Synthesis and biological evaluation of 4-Cyano-3-Methylisoquinolines and related isoquinoline analogues against plasmodium falciparum

Submission note: A thesis submitted in total fulfilment of the requirements for the degree of Doctor of Philosophy to the School of Molecular Sciences, College of Science, Health and Engineering, La Trobe University, Bundoora.

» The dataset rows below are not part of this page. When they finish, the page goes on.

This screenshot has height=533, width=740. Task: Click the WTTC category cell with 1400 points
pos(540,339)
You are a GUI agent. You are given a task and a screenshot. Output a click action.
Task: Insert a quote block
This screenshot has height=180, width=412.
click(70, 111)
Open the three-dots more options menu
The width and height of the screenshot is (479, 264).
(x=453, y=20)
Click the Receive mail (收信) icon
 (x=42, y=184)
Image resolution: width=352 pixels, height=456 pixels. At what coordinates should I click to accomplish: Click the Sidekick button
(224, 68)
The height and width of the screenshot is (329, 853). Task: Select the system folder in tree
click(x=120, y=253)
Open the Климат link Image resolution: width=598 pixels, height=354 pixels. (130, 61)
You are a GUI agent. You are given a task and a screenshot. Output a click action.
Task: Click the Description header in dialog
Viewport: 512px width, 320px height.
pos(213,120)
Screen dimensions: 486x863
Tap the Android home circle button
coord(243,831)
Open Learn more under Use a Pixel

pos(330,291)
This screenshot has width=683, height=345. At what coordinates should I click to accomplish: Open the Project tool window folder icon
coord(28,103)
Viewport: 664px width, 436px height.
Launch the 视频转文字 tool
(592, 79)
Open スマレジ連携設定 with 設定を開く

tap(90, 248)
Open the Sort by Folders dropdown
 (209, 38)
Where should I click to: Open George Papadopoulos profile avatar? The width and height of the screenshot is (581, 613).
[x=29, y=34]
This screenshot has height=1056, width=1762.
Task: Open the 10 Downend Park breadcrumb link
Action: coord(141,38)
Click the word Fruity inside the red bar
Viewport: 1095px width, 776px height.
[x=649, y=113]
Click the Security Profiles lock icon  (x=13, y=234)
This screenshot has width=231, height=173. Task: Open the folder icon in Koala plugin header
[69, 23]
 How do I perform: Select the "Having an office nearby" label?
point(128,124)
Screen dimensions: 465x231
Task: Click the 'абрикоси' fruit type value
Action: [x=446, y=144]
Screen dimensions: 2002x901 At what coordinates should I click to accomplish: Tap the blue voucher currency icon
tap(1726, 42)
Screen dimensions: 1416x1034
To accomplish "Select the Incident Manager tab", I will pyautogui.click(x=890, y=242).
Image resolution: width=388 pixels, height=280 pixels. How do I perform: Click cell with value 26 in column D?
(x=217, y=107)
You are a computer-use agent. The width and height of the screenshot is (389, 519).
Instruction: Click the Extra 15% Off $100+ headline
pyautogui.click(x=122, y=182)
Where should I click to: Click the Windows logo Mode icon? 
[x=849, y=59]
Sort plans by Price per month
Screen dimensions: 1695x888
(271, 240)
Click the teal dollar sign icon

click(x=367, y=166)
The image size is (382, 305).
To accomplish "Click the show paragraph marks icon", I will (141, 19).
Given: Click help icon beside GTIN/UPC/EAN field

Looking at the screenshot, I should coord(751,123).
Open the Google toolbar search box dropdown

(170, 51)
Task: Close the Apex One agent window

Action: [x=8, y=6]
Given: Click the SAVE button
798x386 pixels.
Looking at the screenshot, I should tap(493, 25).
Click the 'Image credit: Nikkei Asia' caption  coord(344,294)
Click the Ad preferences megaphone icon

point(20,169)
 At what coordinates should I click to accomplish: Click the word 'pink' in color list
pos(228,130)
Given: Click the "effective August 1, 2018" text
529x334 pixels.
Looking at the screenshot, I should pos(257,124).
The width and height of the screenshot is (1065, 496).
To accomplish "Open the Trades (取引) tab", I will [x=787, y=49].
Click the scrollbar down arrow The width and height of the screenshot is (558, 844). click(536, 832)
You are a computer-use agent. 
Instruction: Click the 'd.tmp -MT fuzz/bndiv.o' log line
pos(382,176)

In 2015, according to the World Health Organisation, there were an estimated 212 million cases of malaria and some 429,000 of these people did not survive. In addition to the burden on human health, there is a significant cost to bear globally from malaria. Plasmodium falciparum is the species which causes the most severe malarial disease and is the leading cause of death in Africa. Unfortunately P. falciparum has shown resistance to antimalarial drugs, diminishing their therapeutic efficacy and presenting a major barrier to disease management. This dissertation reports the efficient synthesis of a series of isoquinoline derivatives and the study of their potential anti-malarial activities. Screening of these small molecules in a parasite cellular assay was undertaken on asexual blood stage parasites of P. falciparum 3D7 and chloroquine-resistant W2mef strains using a colorimetric assay. The amount of parasite enzyme lactate dehydrogenase measured is positively correlated with parasite proliferation. In the first part of this project, a series of 1-substituted 3-methyl-4-cyanoisoquinolines were synthesised and derivatised at the 5- and 7-positions. The optimised synthetic route involved preparation of the isocarbostyril precursor followed by chlorination to give an intermediate which was immediately coupled with a variety of amines to produce substituted isoquinoline analogues. Several inhibitors were found to have EC50 values in the low micromolar range. The second part of the project involved the synthesis of cyclised isoquinolines using tin chloride dihydrate and sodium borohydride. A variety of isoquinolines were prepared which were functionalised at the 5-position. Biological evaluation showed submicromo lar EC50 values for the majority of the cyclised compounds. These encouraging results suggest these structures may be candidates suitable for consideration as new therapeutics for the treatment of malaria.